Its rhyme scheme is unimportant.
Its handwriting is weird.
It meets you where you live.
If you don’t find it no one else will.
So walk down to the water,
and put your hand in.
From ’44 Poems for You’. Copper Canyon Press, 2020
You might like to know that in Tibetan Buddhism, a Tertön is a finder of ancient hidden texts. This is a pretty good description of the poet's work, don't you think?
For some years I've been interested in what happens when I bring a deliberately receptive posture to my creative process. What happens when I dial back the effort and increase my sense of welcome toward "whatever wants to emerge"?
When I think of my writing process in terms of finding hidden things—things that only I can see or hear or feel—everything gets easier and lighter. Yes, I work hard at my craft, but so much of it feels as though it is given to me by forces and influences outside of myself, too.

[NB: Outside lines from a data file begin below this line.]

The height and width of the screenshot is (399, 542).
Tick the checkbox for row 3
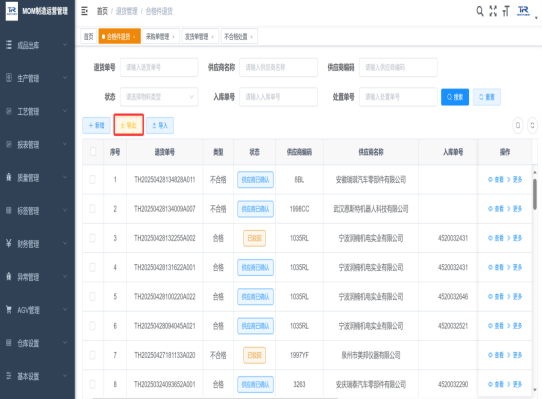click(x=93, y=238)
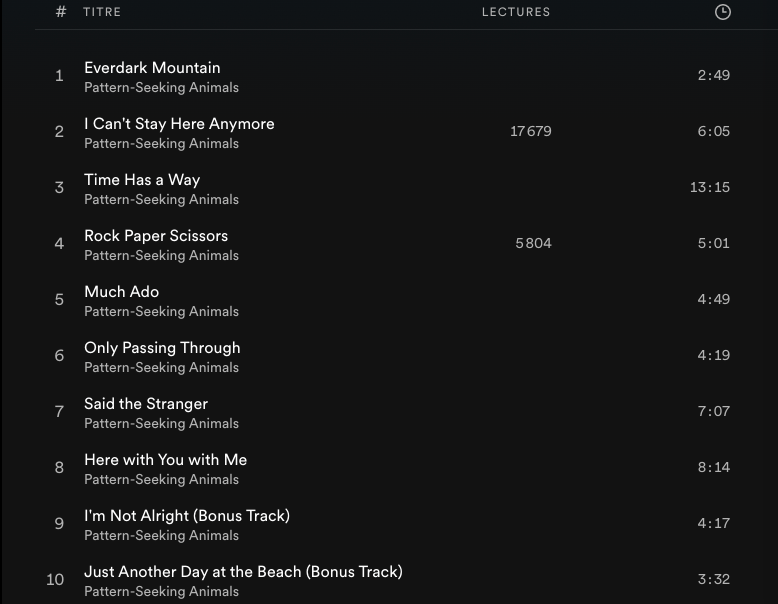Click the 13:15 track duration

pyautogui.click(x=709, y=188)
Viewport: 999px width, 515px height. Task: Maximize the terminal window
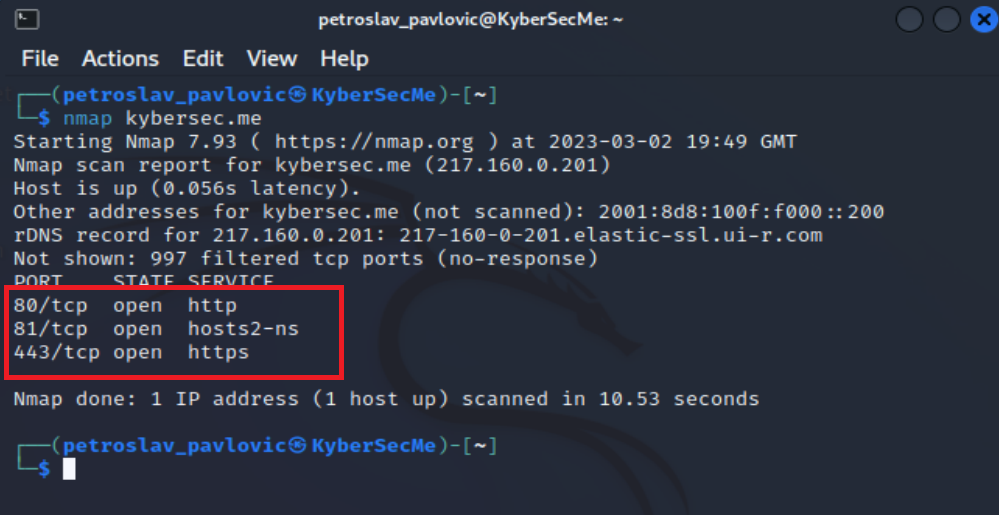point(945,20)
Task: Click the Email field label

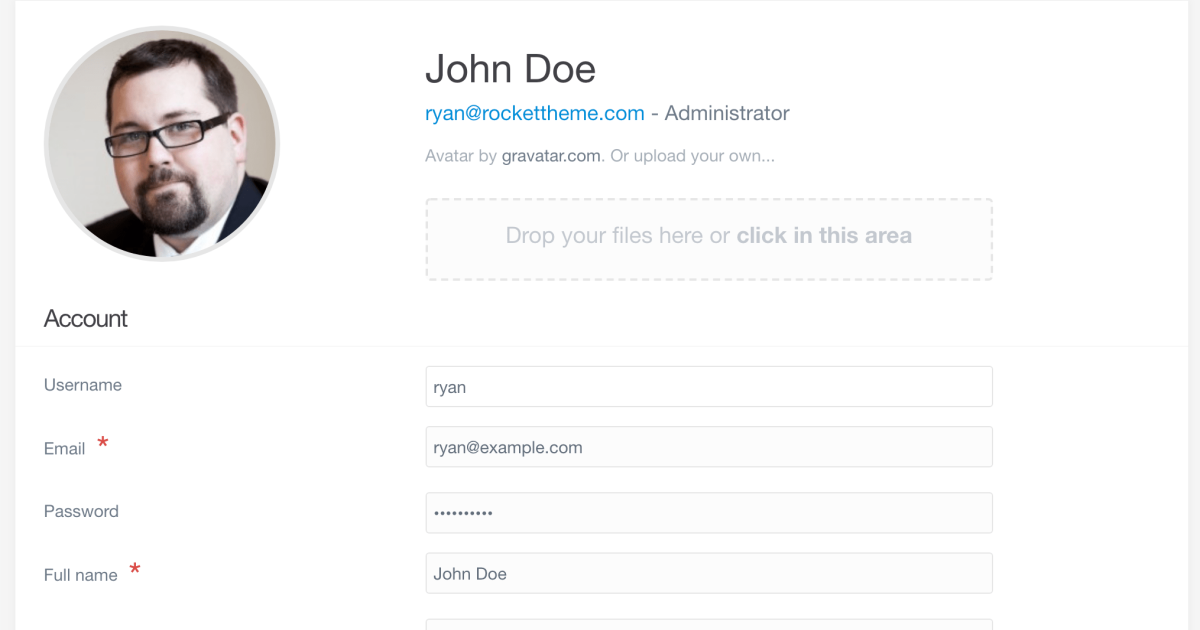Action: click(64, 449)
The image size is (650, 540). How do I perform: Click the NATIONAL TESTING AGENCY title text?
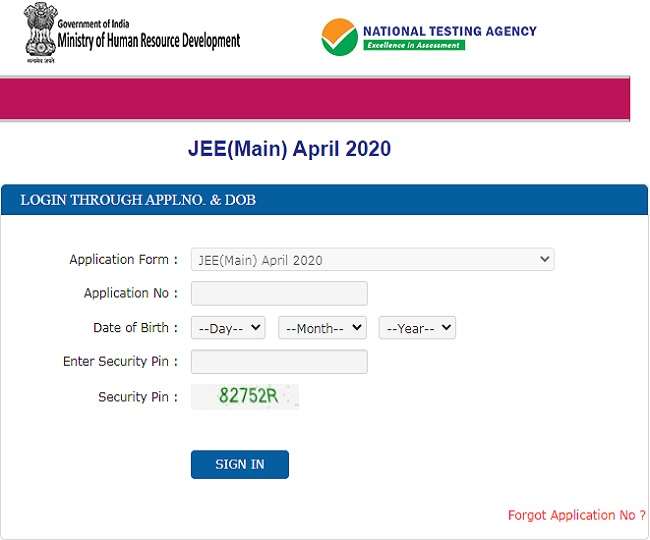(450, 31)
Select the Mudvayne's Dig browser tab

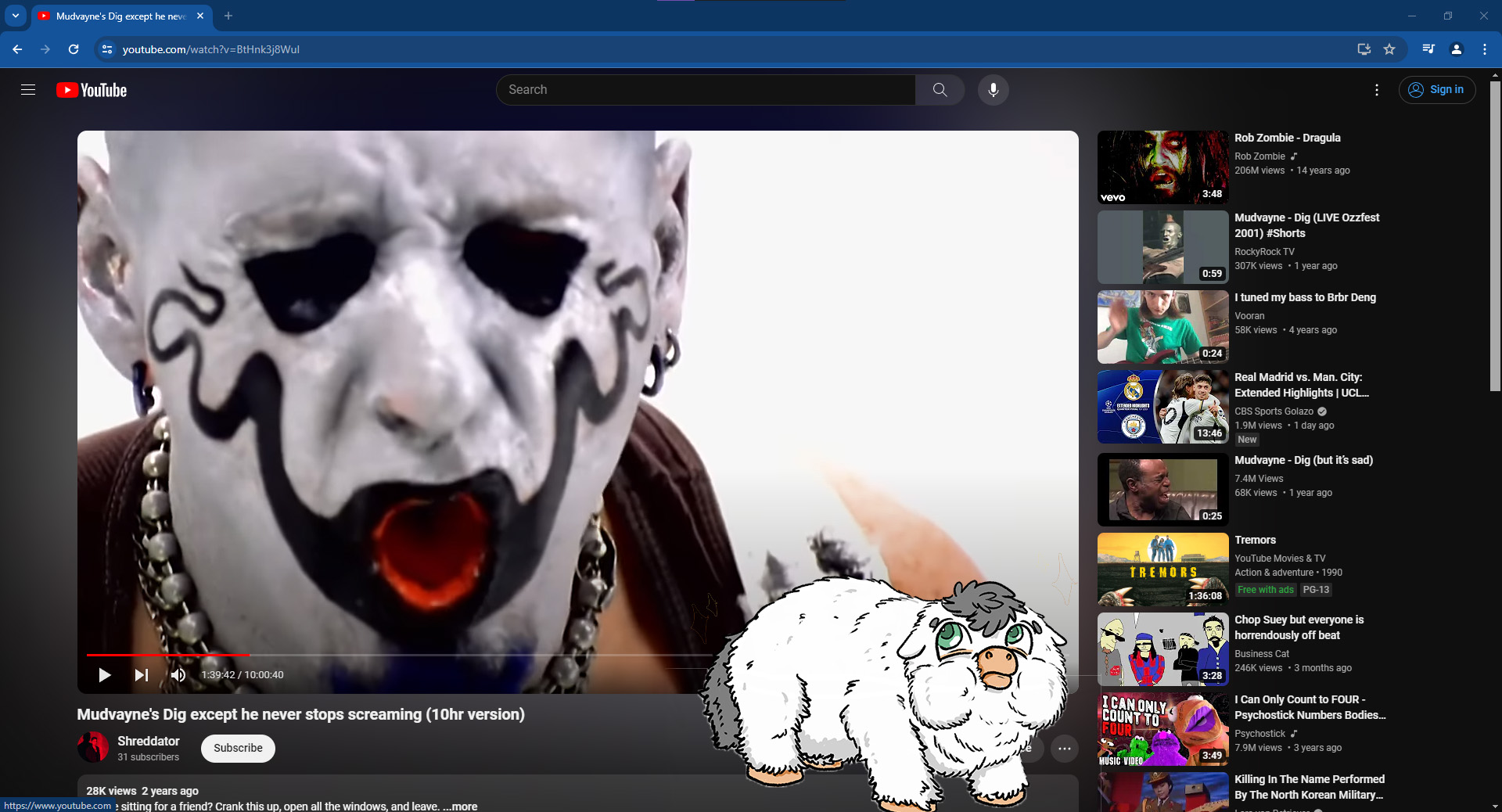click(x=117, y=16)
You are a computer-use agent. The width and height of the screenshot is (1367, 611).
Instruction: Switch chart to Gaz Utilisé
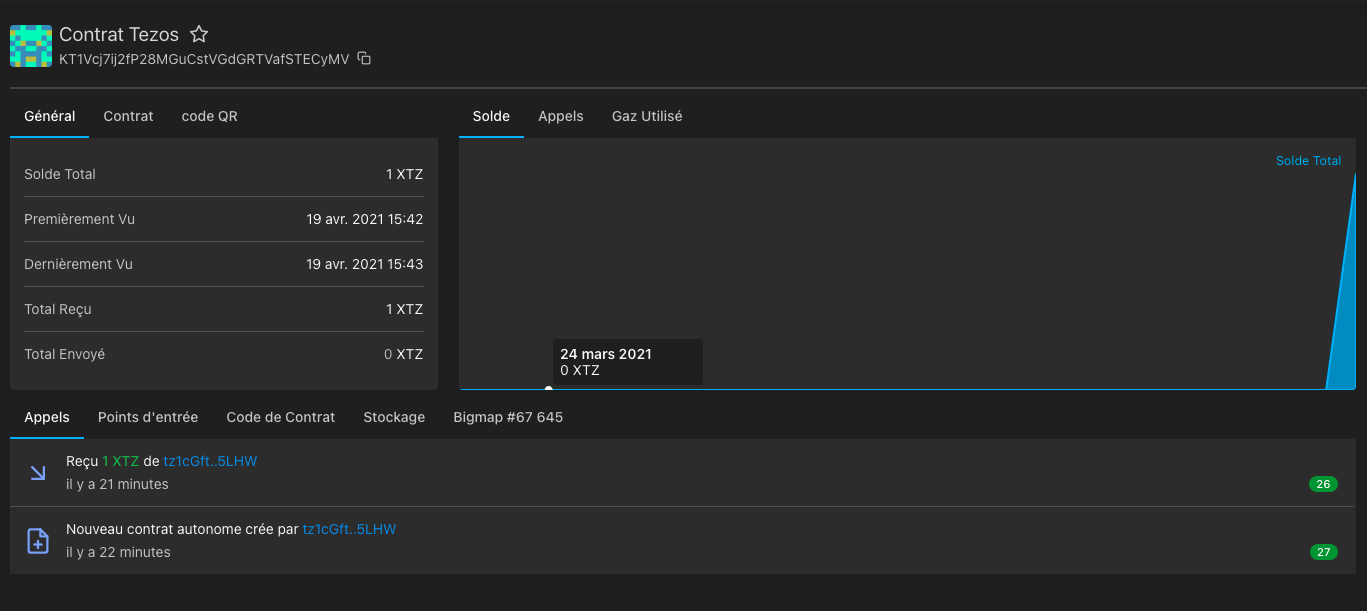click(647, 116)
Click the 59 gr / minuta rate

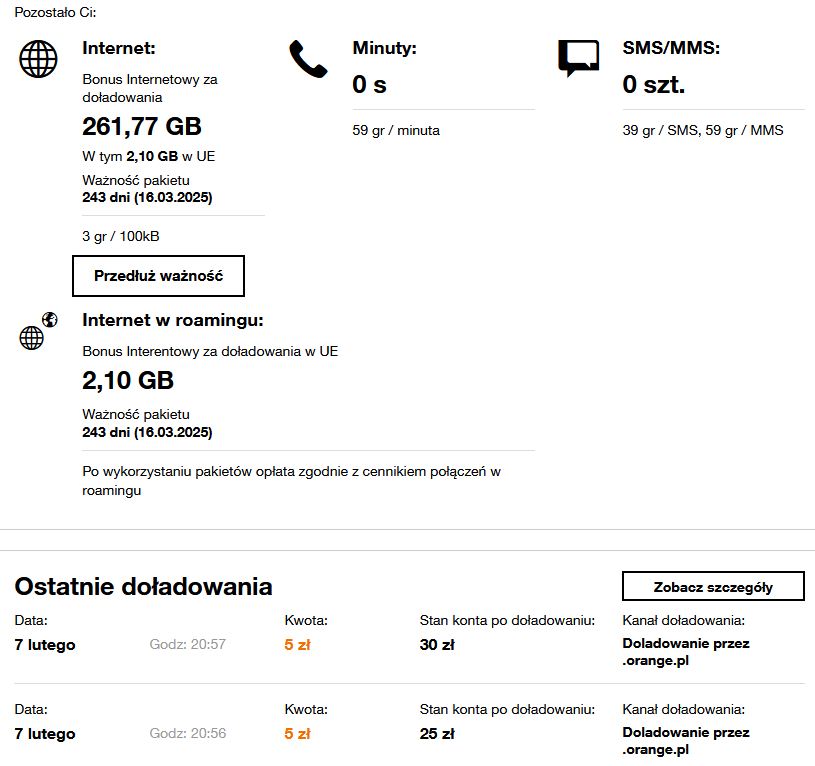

If I keep my senses alert to the world around me I always find something interesting or notable to write about, and if I don't get distracted by thoughts about whether this has value to anyone else, I can have a pretty good time looking around for poems in the world. In this mode, I see myself simply as a scribe to what exists, without my having to invent "something from nothing," much less have an "idea."
We interact with the world and it gives us moments, words, feelings, and stories, all of which make us want to write. We are writers if that is how we respond to being alive.
So write.
You are not alone. You can collaborate with whatever surrounds you where you are, in this moment. You can do this in your own voice. Its meaning and significance will be revealed to you in time.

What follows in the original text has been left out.